Admittedly, sf-lug.com would not have been saved from downtime by a
second slave, given that y'all failed to notice for a couple of week
your master nameserver being offline, but achieving at least the
recommended level of redundancy will save you from most other types of
outages.

I can offer you SVLUG's nameserver as a second slave.  NS1.SVLUG.ORG, IP
64.62.190.98.  Just add it to ns1.sf-lug.com's allowed-transfer ACL in
/etc/bind/named.conf, restart BIND9, and let me know.  I'll set up slave
nameservice and confirm that it can pull down zones and answer quereies,
and you then add it to the authoritative list.

You really should not keep trying to get by with only two.  Bad idea.
Really.

Ideally, you should (and, well, I should, too) also set up a little 
cronjob, using "dig" to query the master and all slaves for the SOA
record, and then parsing out the zonefile S/N using awk and making sure
all nameservers are reporting the same value -- and sending admins
e-mail if any of the machines isn't serving up data or isn't up-to-date.
Running that daily would more than suffice.  Shouldn't be difficult.

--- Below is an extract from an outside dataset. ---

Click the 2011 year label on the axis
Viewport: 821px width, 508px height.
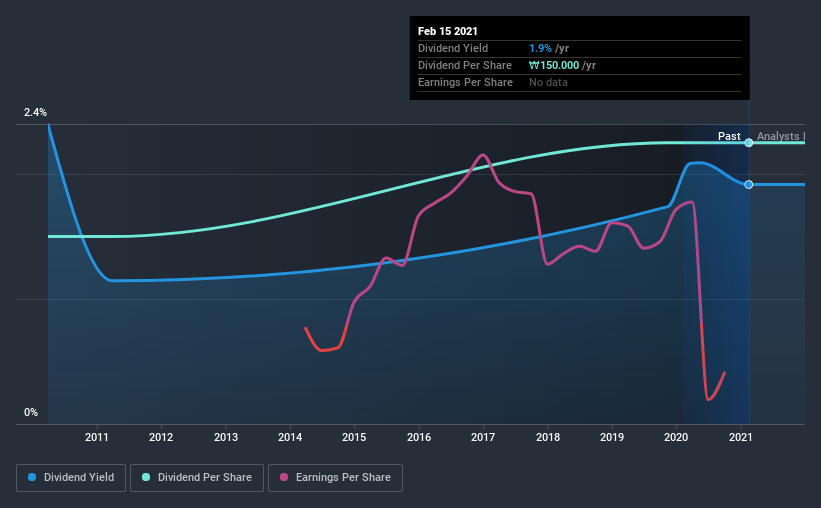pos(97,437)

Why?  Because, as one learns the hard way, the guy who promised to do
secondary nameservice for you a year ago will often forget, shut it off,
and not bother to tell you.

Actually, in fact, that aforementioned cronjob, to make it _really_ 
useful, would also query either "whois" or the NS records inside the
parent zone's records (in this case, the .com TLD zone's
nameservers[1]), to find out whether the master and slaves are still
authoritative.  Because the other mishap that keeps occurring is:  A
year ago, you agreed to do secondary for a friend's domain, and have
been doing it faithfully.  One day, it somehow occurs to you to reverify
that your secondary service is still authoritative, and suddenly it's
not:  You've been doing secondary pointlessly for an unknown number of
months, because the bozo ceased using your service and failed to mention
that fact to you.

Last, Jim, have you considered graduating to something better than
BIND9?  Seriously.  It's a dreadful piece of code:  slow, RAM-grabbing,
overfeatured, and with a questionable security model.  It's no longer as
scandalously buggy as BIND8 was, having gone through a total rewrite,
but it's still scandalously bad.

I realise you're, in part, trying to teach aspiring sysadmins how to
wrangle the same terrible software they're likely to encounter in
industry, but, now that you've done that for a while and learned the
ropes, maybe you're ready to switch to something that doesn't suck.

If ns1.sf-lug.com is doing only authoritative service, e.g., the
machine's /etc/resolv.conf doesn't point to it for general ("recursive")
nameservice, then look no further than NSD.  I can send you an example
setup, as it's what we use on NS1.SVLUG.ORG.